Gib den Abschnitt des Materials unten wortgetreu wieder. Er reicht von der Zeile mit „has height=2576, width=245.“ bis zur Zeile mit „This screenshot has width=151, height=2576.“, und beide Zeilen gehören dazu.

== Das Material ==

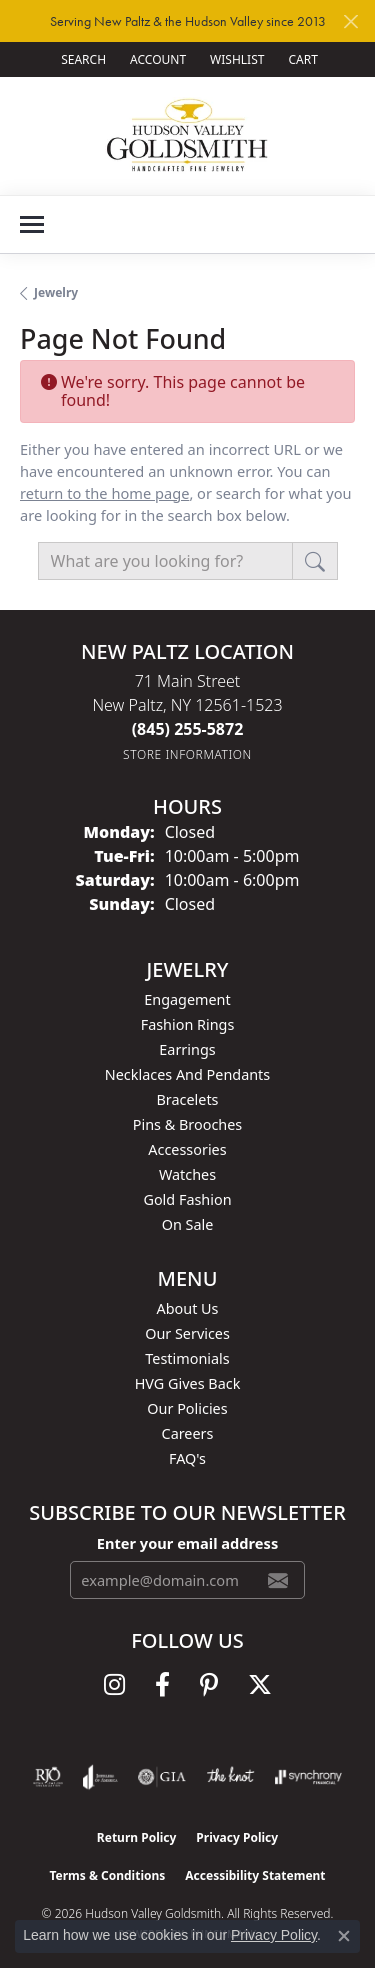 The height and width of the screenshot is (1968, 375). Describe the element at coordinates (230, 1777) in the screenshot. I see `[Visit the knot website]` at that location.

===
== Das Material ==

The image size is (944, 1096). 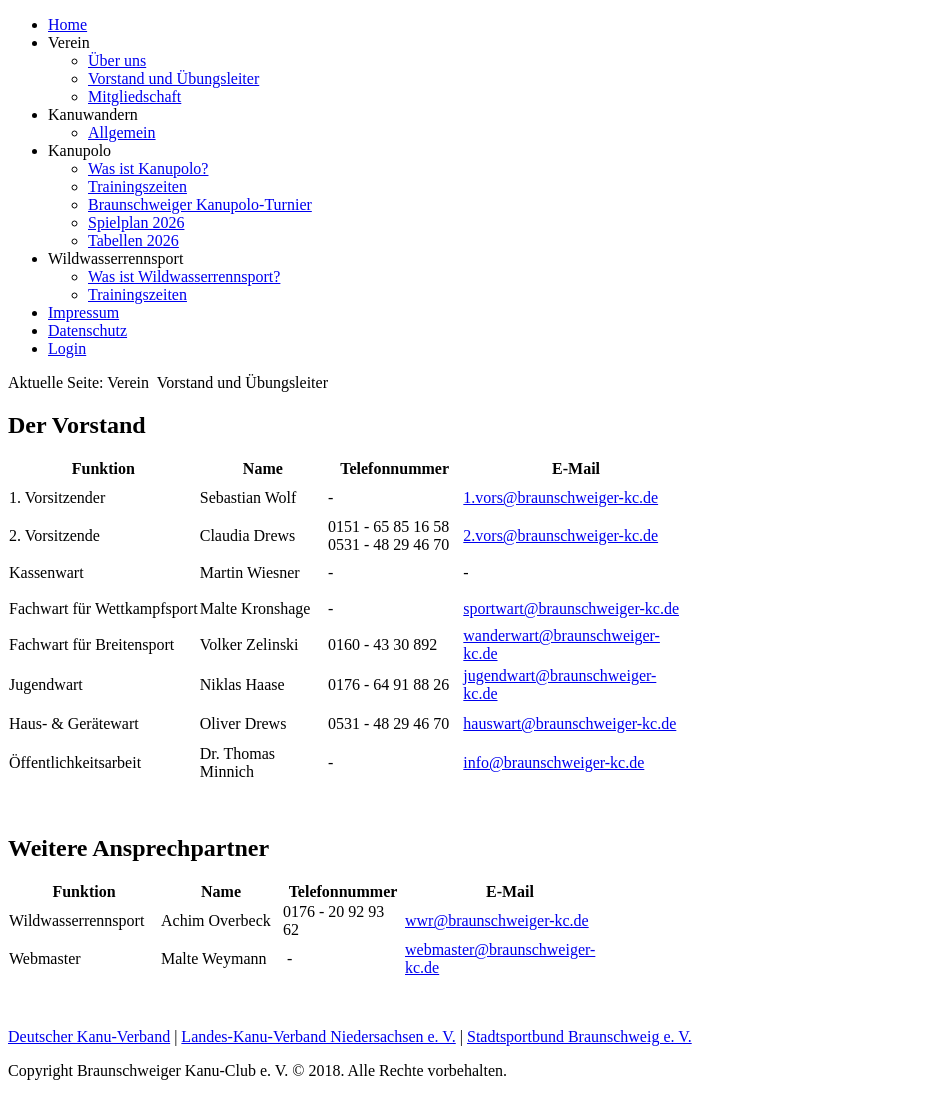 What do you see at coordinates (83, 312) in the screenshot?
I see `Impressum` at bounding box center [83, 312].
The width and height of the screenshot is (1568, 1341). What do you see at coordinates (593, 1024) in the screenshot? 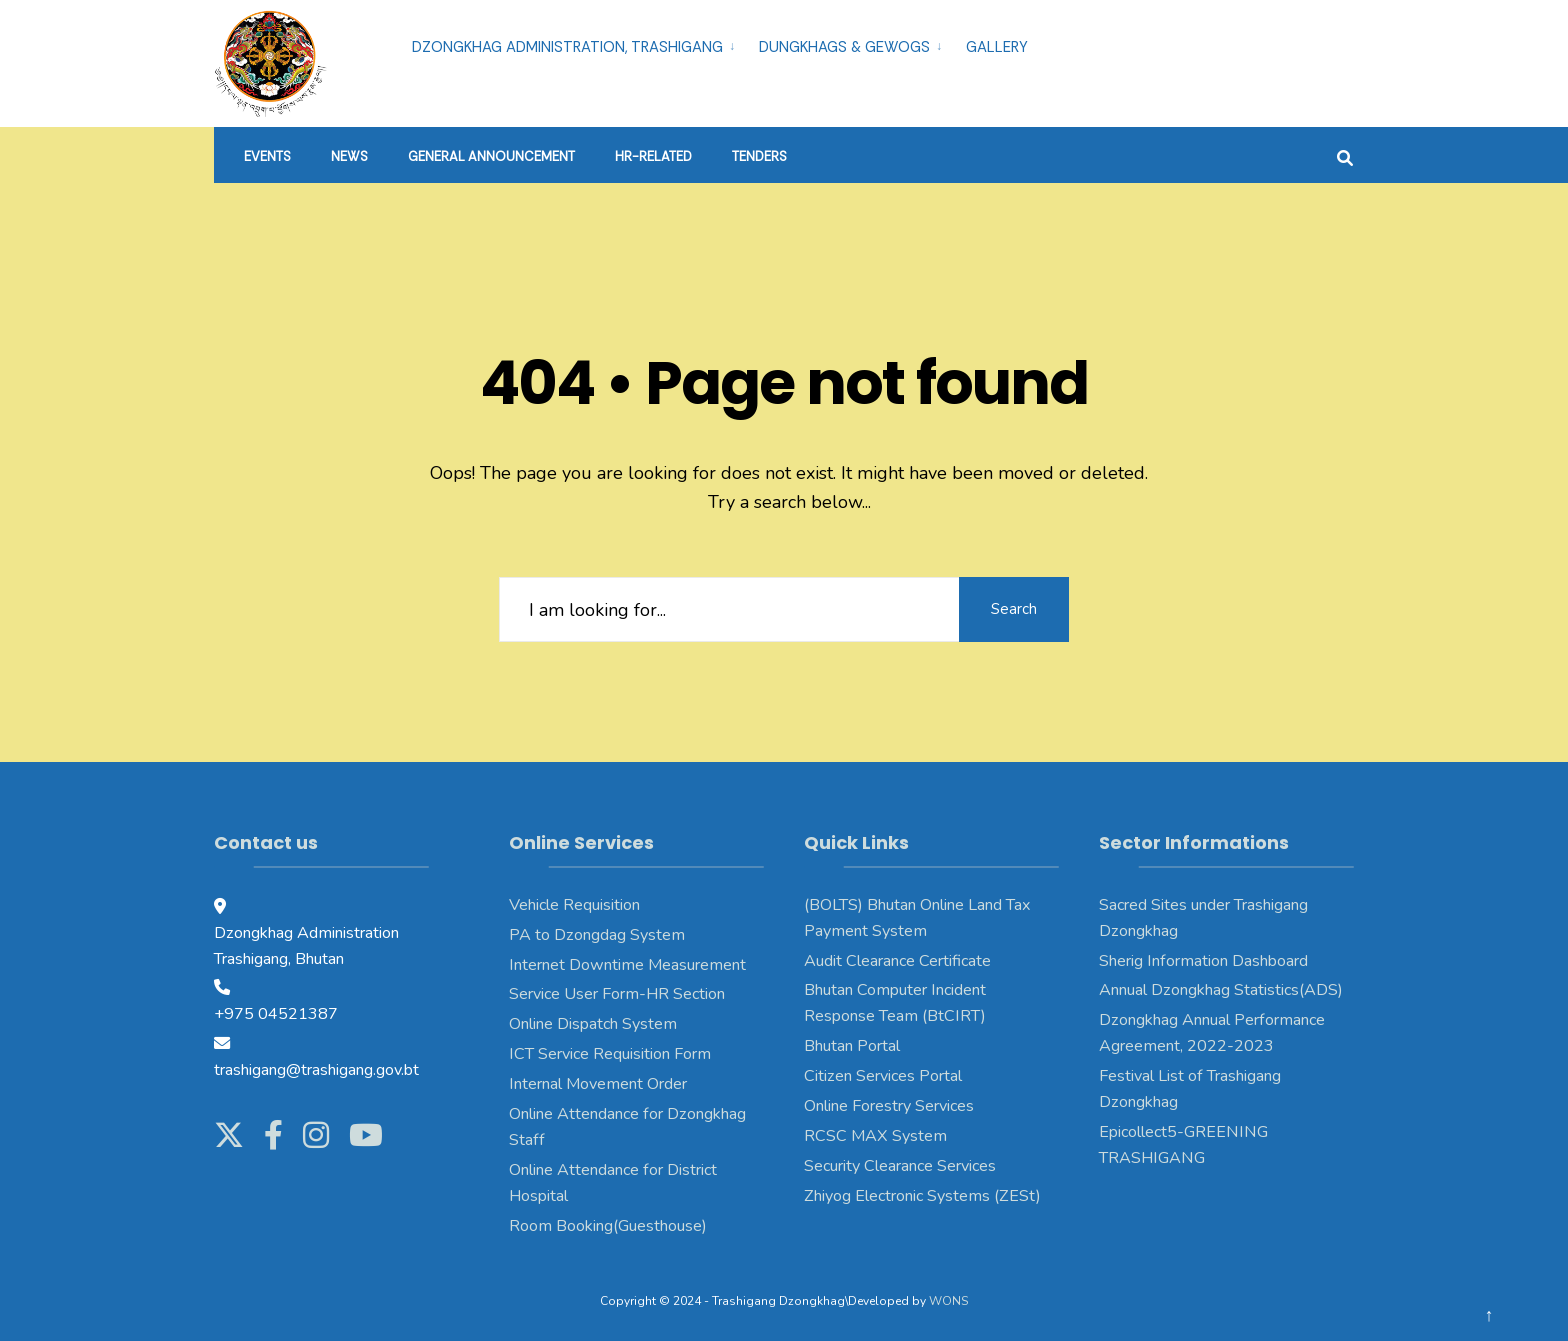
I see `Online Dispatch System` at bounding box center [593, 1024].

===
== Das Material ==

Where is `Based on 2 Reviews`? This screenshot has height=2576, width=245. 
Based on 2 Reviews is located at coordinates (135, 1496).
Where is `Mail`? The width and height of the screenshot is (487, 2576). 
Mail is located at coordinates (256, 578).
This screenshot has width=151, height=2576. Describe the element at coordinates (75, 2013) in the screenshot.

===

Ergebnis:
Where is `Based on 2 Reviews`? This screenshot has height=2576, width=245. 
Based on 2 Reviews is located at coordinates (135, 1496).
Where is `Mail`? The width and height of the screenshot is (487, 2576). 
Mail is located at coordinates (256, 578).
This screenshot has width=151, height=2576. Describe the element at coordinates (75, 2013) in the screenshot.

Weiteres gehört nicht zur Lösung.